In una nota, l’on. Villani spiega le motivazioni della sua contrarietà alla regionalizzazione della gestione del settore scuola: “Le Regioni non possono sostituirsi allo Stato nel compito costituzionale di garantire per tutti l’accessom in condizioni di parità, alla formazione culturale, l’uguaglianza delle opportunità, la garanzia dei diritti. Il diritto all’istruzione non si esaurisce negli ordinamenti e nei programmi: a renderlo effettivo intervengono, infatti, anche altri aspetti specifici del fare scuola come la definizione dei curricula, l’organizzazione scolastica, il reclutamento, il trattamento economico e la gestione del personale. La proposta di regionalizzare il sistema scuola e università interesserebbe programmi, tassazione, ricerca personale. La region avrebbe totale arbitrio in tutte le decisioni che riguardano l’istruzione, indipendentemente da quello che accade nel resto del Paese. Le regioni che chiedono l’autonomia, avrebbero risorse maggiori, da destinare al loro sistema di istruzione, in base a parametri che terranno conto del maggior gettito fiscale prodotto. Avremmo una devoluzione, che investirebbe in pieno il sistema scolastico del Paese, minando l’unità culturale della nazione.

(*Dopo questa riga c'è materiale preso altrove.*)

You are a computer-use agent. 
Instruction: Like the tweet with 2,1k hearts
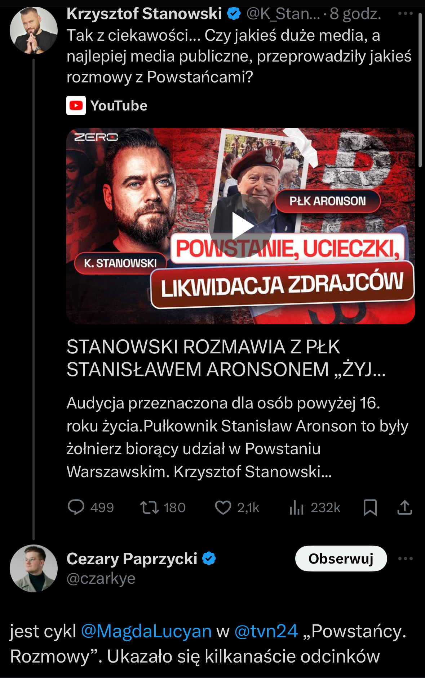point(223,507)
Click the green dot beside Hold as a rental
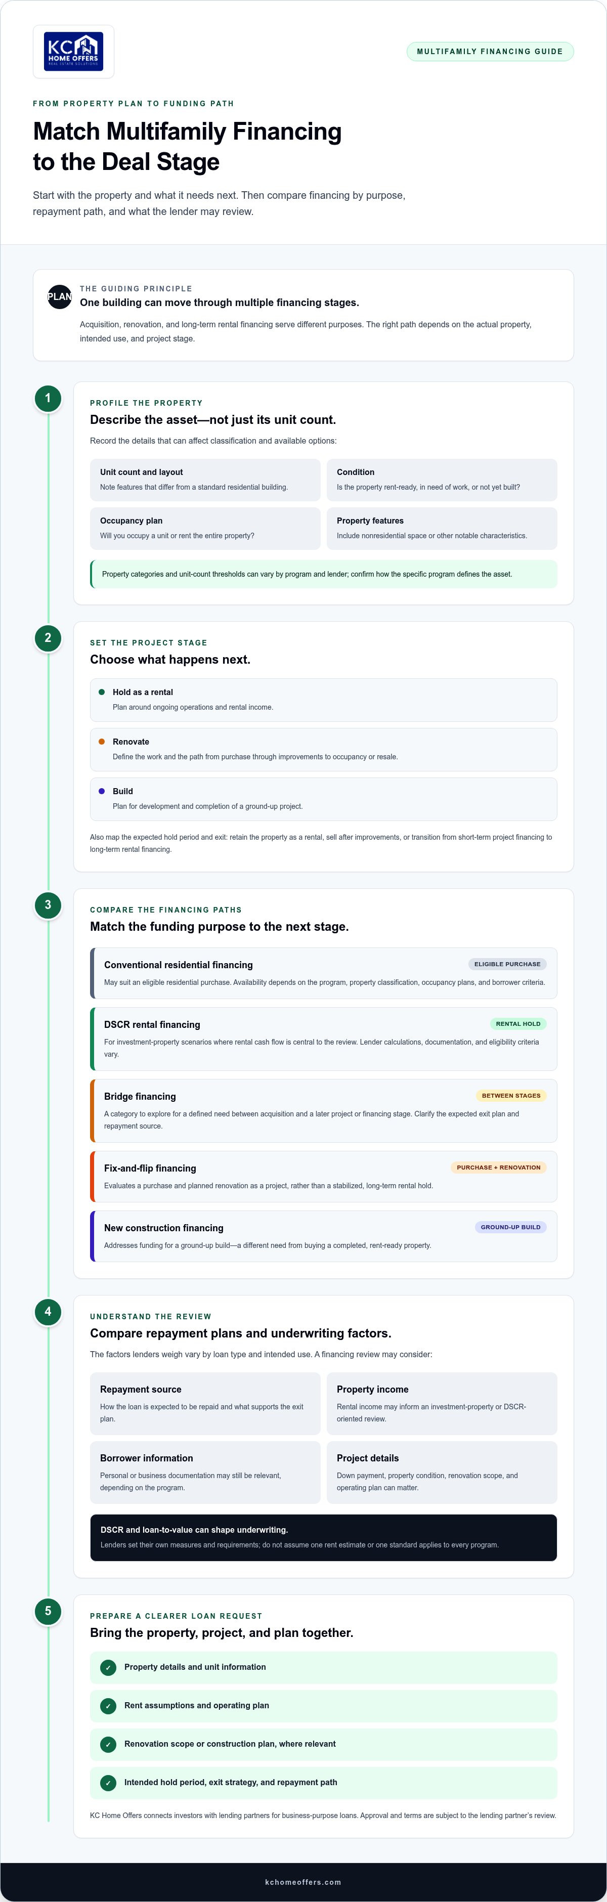The image size is (607, 1902). (x=102, y=692)
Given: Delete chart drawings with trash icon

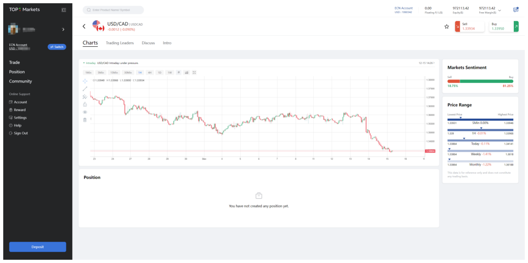Looking at the screenshot, I should (85, 120).
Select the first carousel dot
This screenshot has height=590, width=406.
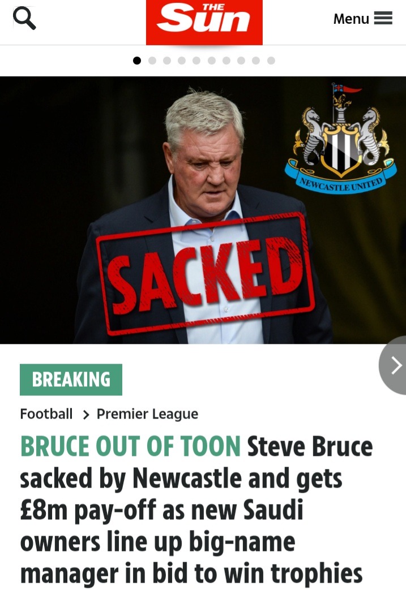pos(137,61)
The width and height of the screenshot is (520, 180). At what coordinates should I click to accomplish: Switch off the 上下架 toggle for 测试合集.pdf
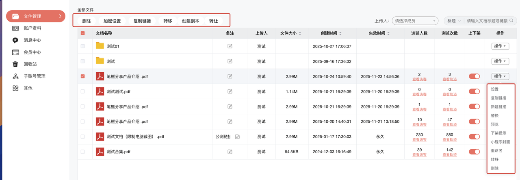coord(474,152)
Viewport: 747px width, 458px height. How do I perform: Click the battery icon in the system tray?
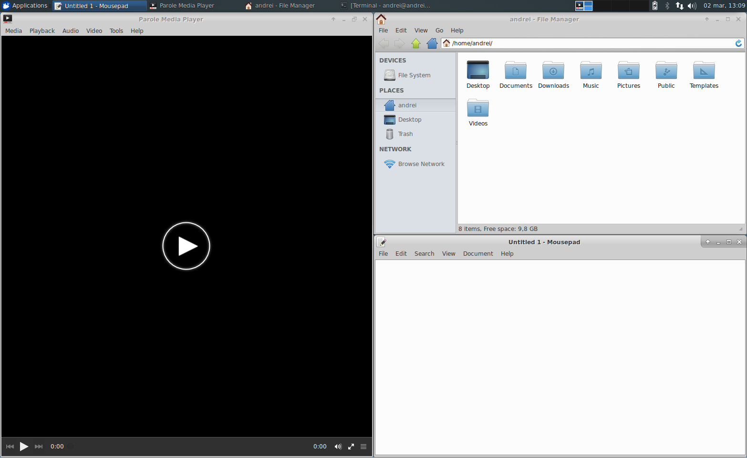(654, 6)
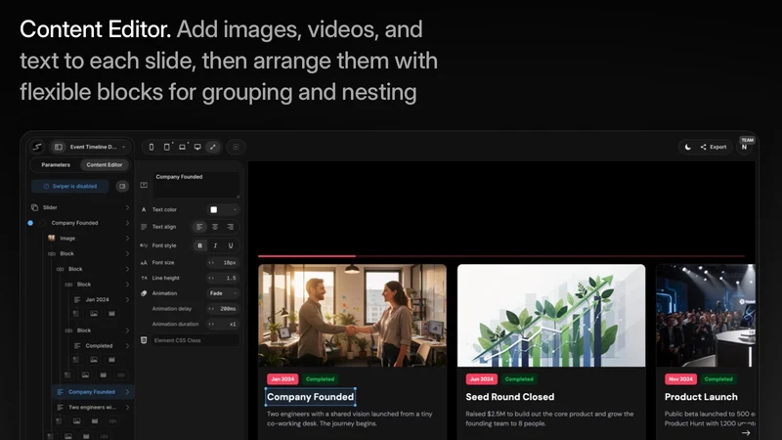782x440 pixels.
Task: Expand the Slider tree item chevron
Action: click(x=127, y=207)
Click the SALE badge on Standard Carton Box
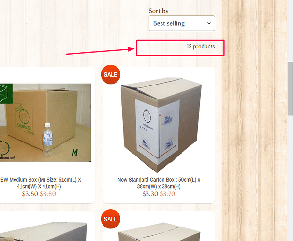The width and height of the screenshot is (293, 241). (111, 74)
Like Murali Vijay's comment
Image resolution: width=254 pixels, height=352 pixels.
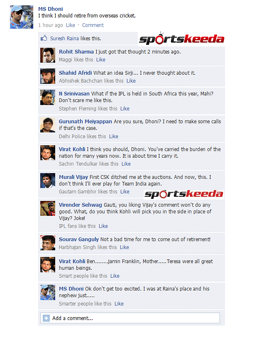(125, 192)
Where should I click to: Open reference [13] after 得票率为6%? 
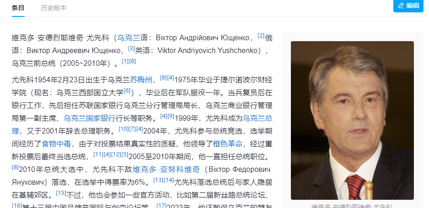click(x=158, y=180)
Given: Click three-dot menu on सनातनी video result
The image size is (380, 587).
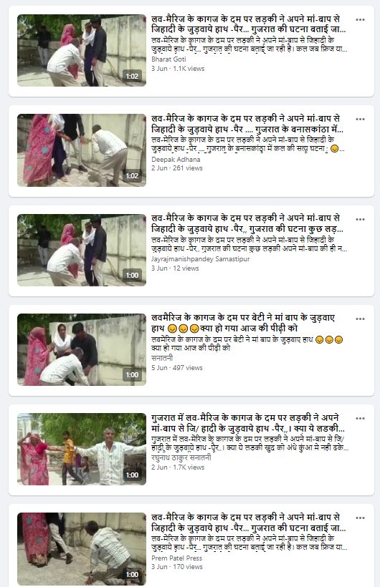Looking at the screenshot, I should pyautogui.click(x=360, y=319).
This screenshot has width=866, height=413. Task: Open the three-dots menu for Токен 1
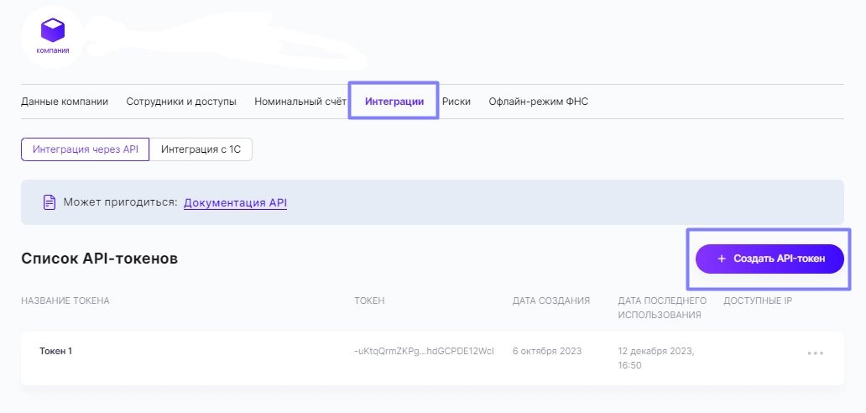(x=815, y=353)
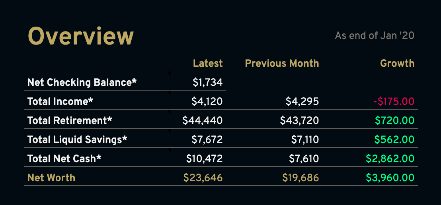Select the Overview title

click(x=81, y=37)
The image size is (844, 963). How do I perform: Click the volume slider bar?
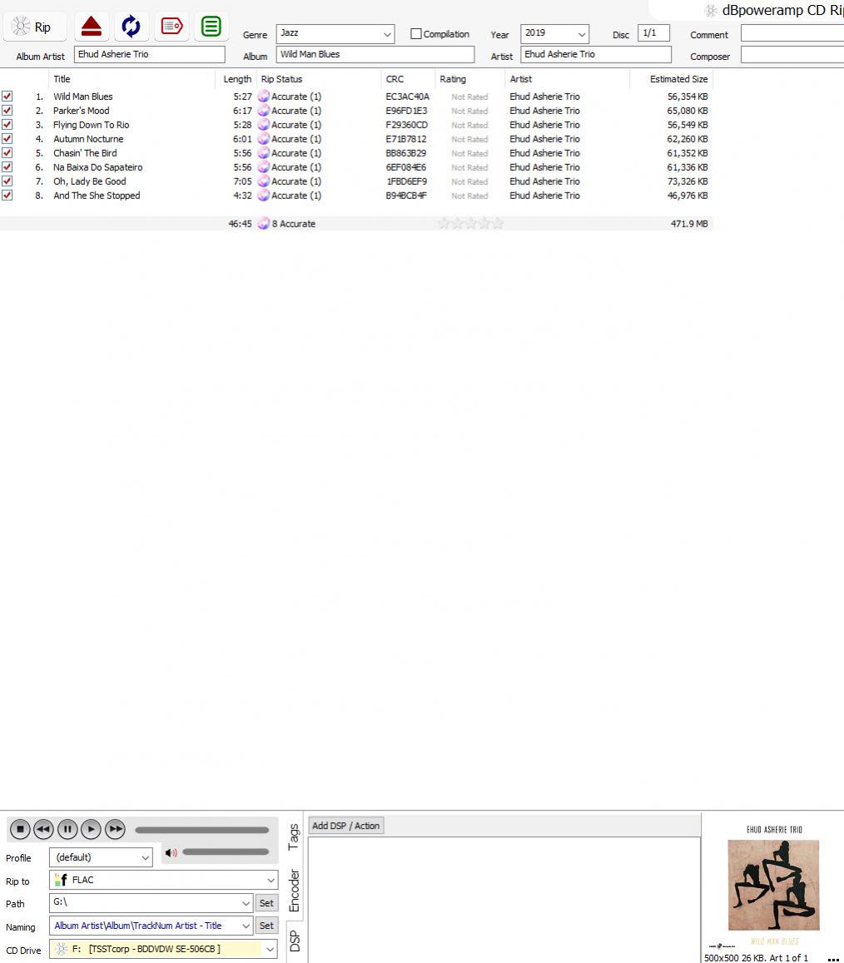pos(225,851)
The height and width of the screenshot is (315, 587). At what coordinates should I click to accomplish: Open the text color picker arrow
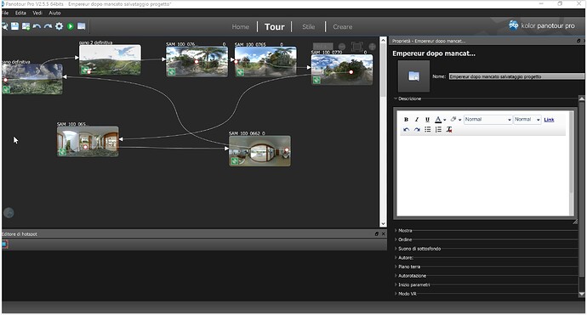[x=444, y=120]
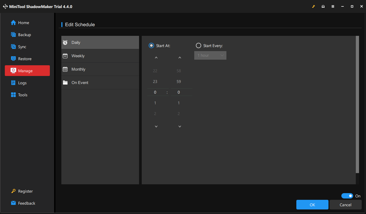Open the Restore section icon
366x214 pixels.
pyautogui.click(x=13, y=59)
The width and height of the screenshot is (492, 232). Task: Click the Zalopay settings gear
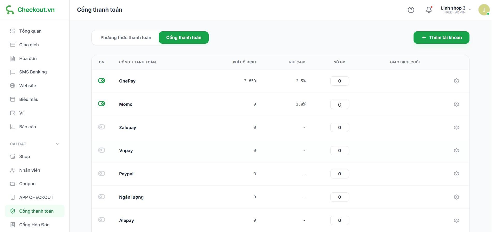click(x=456, y=128)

Siamo di fronte alla violazione più completa del principio solidaristico e di redistribuzione su base nazionale, per cui chi produce più ricchezza potrà tenerla per sé, impoverendo chi è già più debole: ci sarebbero così differenze di opportunità tra i bambini e i giovani del paese” .
Inoltre, continua la deputata della Commissione Cultura, Scienza e Istruzione: “Preoccupa moltissimo l’idea che il personale diventi regionale: il rischio è di creare delle gabbie salariali e impedire alle persone di trasferirsi, ovvero impedire ai docenti del sud di tornare nelle terre d’origine – spiega – Con la regionalizzazione, ci sarebbe un impoverimento della categoria visto che il settore regionale (quello della Formazione Professionale) ha stipendi più bassi di quello dei docenti statali. La regionalizzazione dei titoli e delle vie di accesso alla professione docente potrebbe comportare esiti paradossali e pericolosissimi, la prossima tappa potrebbe essere l’abolizione del valore legale del titolo di studio. Perché non avrebbe senso mantenere un valore legale ad un titolo di studio che di fatto non può essere speso allo stesso modo in tutta la Repubblica Italiana – spiega l’on. Villani – Prevedere un’articolazione regionale di questi aspetti significa correre il rischio di avere tanti modelli di scuola quante sono le realtà regionali e una garanzia del diritto allo studio declinata per ambiti territoriali e dipendente unicamente dalle capacità politico programmatiche degli amministratori locali e dal livello di benessere economico del territorio. Si respinge categoricamente questa proposta di legge: difendiamo la scuola pubblica e statale, unica e uguale per tutti i bambini, i giovani e i lavoratori del paese. Da non sottovalutare anche che lo stretto legame tra qualità dell’istruzione e libertà di insegnamento verrebbe compromesso dal reclutamento su base regionale e dalla eventuale differenziazione delle condizioni salariali dei docenti, del personale non docente nonché dei dirigenti scolastici – continua l’on. Villani – Il sistema scolastico svolge una funzione essenziale per lo Stato democratico: la formazione dell’uomo e del cittadino. Per questo deve mantenere un carattere unitario in tutto il Paese. La scuola è un’ Istituzione della Repubblica, non riconducibile unicamente a un servizio alla persona. La qualità dell’istruzione non può essere declinata secondo criteri economici e territoriali che metterebbero in pericolo la stessa libertà di insegnamento, arrivando addirittura a contenere la mobilità ed il reclutamento dei lavoratori della scuola solo all’interno dei confini regionali. Così come concepita dai nostri Padri costituenti la Scuola pubblica italiana è nazionale e non va regionalizzata”.